他の登場人物の行動は結構ママなのだけど、ジョミーの行動や心境がテレビとは大幅に違う。キースもフィシスと接触する前に、自分がステーションで作られた人間だと知っているから多少言動を受ける感じが変わるけれどジョミーほどではない。
ナスカで地球へ向かおうとする長老とナスカに留まろうとする若年層の板ばさみに合って深層心理にまで意識を落とし込んだり、意識だけはナスカに残して残ったミュウが死に絶えるところや星が滅びていく様子を実感として受けているという辺りが大きく違います。1期OPで目の赤いジョミーが出ていたけれど、あれはナスカのショックで失明したからなのか(と、いうことはアニメのアレはミスリード?)。
やっぱり印象がずいぶん違いますねぇ。
同じミュウからは自分の意見だけをぶつけられて深層心理に落ち込み、目覚めたときに出会うのは敵ではあるが一番分かる相手であるというジョミーとキースの対面。

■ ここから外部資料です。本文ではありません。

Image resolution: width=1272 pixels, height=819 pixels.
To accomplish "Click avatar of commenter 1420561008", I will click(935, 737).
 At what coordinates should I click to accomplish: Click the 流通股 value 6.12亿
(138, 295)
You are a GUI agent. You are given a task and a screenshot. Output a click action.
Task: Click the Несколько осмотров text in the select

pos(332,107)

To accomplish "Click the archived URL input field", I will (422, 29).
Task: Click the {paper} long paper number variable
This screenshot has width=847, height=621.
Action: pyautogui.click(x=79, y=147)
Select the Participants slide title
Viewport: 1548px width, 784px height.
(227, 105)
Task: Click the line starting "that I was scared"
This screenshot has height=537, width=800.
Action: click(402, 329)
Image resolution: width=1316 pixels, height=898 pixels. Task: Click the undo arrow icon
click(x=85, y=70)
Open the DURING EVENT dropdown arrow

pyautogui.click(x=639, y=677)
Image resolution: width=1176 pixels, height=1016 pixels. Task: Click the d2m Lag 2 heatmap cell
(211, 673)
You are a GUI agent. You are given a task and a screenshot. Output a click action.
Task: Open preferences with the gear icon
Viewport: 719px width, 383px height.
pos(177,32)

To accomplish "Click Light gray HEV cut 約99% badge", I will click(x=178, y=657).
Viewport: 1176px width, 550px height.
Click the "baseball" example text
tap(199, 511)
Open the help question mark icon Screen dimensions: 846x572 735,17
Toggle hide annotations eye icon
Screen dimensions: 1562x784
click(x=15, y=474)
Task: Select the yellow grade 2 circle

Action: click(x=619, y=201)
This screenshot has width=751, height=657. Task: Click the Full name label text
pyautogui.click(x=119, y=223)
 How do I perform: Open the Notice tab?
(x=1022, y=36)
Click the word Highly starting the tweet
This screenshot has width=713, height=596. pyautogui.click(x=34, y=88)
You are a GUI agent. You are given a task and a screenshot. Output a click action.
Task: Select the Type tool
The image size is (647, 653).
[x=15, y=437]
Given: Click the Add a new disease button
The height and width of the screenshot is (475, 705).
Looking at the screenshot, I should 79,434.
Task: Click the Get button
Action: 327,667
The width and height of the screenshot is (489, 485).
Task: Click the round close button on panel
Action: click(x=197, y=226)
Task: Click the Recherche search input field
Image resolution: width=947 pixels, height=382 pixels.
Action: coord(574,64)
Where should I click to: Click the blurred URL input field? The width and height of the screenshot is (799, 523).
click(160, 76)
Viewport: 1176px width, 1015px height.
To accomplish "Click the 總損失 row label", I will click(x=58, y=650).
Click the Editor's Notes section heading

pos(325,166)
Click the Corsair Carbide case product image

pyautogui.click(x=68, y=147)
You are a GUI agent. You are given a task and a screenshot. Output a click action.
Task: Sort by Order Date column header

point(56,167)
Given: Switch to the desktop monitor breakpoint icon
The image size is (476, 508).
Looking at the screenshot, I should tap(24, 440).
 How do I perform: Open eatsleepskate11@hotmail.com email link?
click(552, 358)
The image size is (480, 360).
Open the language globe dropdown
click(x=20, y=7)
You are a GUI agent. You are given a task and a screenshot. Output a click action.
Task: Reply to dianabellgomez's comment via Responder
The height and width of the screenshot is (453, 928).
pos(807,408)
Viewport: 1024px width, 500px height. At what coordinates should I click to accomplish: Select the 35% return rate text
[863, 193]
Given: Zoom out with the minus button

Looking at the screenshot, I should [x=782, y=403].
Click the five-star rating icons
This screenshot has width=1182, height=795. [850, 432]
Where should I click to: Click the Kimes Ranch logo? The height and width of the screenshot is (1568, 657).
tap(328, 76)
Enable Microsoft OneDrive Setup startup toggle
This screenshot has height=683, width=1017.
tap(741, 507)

その気になれば一瞬でキースを殺せるはずのジョミーがキースと対面して感じるプレッシャー。
なまじメギドのような星を吹き飛ばすだけの強力な兵器が無いだけに、じわじわとなぶり殺しになるミュウとその意識を一身に受け取るジョミー。
竹宮惠子の絵や漫画だからできる微妙なニュアンスなのかもしれませんが、それでもこれらの経緯を経てジョミーが地球へと進まなければいけないと決断するプロセスにはかなりの違いがあるように思います。
前回の感想に書きましたが、そのニュアンスはアニメでは表現しにくい部分であったり、土曜の六時にやるには難しいという事情もあるでしょう。ただ、そういったニュアンスが欠けていては原作ファンがあれこれ言いたくなるのも分からなくはないと思います。
アニメ版は新しいエピソードを新造するというより、補足的エピソードを足して物語を膨らまそうとする非常にオタク的な作りです。それが故にちょっとした相違が非常に気になるところではあるんでしょうけどね。文句言うところはありますが、やっぱりそれだけ期待できている出来だということでしょうし。